I was born in the 60s

I recall my grandmother eating pigs trotters and various offal dishes. We used to visit for our tea on Sunday and there was sliced cucumber and onion in vinegar alongside our sandwiches .

At home, the only time I recall eating pasta was when mum made spaghetti bolognaise by mincing up lamb from the Sunday roast and heating with tinned tomatoes and dried herbs. It wasn't nice. I think we also had macaroni cheese. After I left home in mid 1980s we all made pasta bakes using Campbells condensed soup as pasta sauce . I don't think my parents ever ate curry .

agent765 · 25/09/2023 23:01

The Back in Time series on the BBC was quite accurate. It jogged more than a few memories for me.

CoreopsisEverywhere · 25/09/2023 23:02

My grandmother, born in 1900, cooked meat with boiled potatoes and veg pretty much every single day from 1918 until she went into a home in the late 80s.
The main meal was always served at lunchtime.
Tea was bread and butter, possibly ham or cheese, a small piece of cake.

Narwhalsh · 25/09/2023 23:05

Faggots! My grandmother would try and get us to eat them but we wouldn’t touch them…😆

notfeeblebutPhoebe · 25/09/2023 23:05

We didn't have a fridge till 1961 so shopping most days. Meat was cheaper then. More mutton eaten, beef joints were larger. The animals were older before slaughter. All beef was over 2 years old often 30 months, cows that had been milking might be 12 or 14 yrs. More taste. Stews.
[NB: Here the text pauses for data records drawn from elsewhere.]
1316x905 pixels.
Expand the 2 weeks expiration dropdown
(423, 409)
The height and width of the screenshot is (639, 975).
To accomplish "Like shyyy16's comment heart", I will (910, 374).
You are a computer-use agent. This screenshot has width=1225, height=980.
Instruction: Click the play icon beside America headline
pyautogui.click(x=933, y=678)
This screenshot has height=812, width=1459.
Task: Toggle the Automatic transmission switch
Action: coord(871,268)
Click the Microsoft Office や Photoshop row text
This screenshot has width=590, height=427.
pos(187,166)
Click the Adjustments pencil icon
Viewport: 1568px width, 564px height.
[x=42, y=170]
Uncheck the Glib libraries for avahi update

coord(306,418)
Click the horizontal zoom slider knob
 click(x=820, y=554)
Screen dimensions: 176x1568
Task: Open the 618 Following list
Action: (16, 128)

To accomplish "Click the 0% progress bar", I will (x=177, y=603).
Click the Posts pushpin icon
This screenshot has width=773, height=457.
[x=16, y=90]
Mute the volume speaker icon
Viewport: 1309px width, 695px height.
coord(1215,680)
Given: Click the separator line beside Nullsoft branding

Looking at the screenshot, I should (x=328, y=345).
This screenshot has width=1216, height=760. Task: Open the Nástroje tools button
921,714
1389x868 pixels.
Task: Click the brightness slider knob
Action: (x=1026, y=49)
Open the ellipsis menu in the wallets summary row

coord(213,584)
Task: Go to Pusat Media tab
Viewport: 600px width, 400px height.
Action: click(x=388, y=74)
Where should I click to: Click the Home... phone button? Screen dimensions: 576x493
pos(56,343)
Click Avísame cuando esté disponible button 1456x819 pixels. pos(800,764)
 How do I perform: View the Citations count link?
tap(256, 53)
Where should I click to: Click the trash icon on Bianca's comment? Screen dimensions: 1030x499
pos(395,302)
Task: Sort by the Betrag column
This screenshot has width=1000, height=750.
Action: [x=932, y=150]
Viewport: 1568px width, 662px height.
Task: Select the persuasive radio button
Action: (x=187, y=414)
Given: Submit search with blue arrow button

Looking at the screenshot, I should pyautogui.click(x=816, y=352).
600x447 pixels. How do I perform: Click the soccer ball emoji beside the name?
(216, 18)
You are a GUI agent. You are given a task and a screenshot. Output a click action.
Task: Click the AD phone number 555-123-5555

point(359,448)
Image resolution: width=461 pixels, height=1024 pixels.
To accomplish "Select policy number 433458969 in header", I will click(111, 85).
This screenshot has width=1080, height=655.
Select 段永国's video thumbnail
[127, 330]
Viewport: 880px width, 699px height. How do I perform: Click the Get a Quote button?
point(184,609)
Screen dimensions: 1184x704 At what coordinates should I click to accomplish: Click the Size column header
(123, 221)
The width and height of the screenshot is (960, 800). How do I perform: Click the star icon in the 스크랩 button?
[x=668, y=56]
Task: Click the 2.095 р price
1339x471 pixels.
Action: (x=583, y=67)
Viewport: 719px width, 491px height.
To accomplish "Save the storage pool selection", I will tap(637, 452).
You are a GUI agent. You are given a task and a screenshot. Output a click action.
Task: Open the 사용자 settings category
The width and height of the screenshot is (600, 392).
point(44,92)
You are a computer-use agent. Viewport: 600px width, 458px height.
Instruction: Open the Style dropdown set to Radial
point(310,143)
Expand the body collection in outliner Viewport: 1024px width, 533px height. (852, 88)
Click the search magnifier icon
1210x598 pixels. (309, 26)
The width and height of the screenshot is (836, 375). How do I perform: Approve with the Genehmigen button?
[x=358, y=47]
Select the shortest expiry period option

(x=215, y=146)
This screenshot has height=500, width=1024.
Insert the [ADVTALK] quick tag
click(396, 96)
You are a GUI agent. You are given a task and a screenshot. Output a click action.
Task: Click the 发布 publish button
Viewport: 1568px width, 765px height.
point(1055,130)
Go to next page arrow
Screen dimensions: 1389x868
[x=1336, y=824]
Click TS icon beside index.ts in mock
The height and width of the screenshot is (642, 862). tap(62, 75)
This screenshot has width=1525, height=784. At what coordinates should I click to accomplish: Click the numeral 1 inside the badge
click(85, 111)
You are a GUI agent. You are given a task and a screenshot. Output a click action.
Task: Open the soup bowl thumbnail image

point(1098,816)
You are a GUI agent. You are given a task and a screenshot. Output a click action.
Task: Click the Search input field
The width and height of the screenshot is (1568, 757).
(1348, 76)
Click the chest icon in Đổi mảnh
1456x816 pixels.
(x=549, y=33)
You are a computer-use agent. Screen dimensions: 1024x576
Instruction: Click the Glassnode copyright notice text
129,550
Half a pigs head for the brawn and the jowl.
Rabbit pie, inc kidney and heart.
A pudding most days. Yorkshire pudding with jam or Golden Syrup, Rice pudding or tapioca or semolina, suet pudding, fruit tart with custard.

We wanted sweet things, nearly everyone had 2 sugars in their tea 3 not unusual.

upinaballoon · 25/09/2023 23:07

I haven't read every single post but I know someone explained how to make egg and bacon pie. My family would do the bottom pastry on an enamel plate with a bit of a step on it, then put in bits of bacon, raw or a wee bit cooked. Then we made little hollows in the bacon and put the eggs in whole rather than beating them, before putting the top pastry on. If you put 4 in, equally spaced around the circle, and cut it carefully, 8 people get half an egg each. Our men would put brown sauce on it. So would I. It's years since I've made one. Oh, what shall I make tomorrow??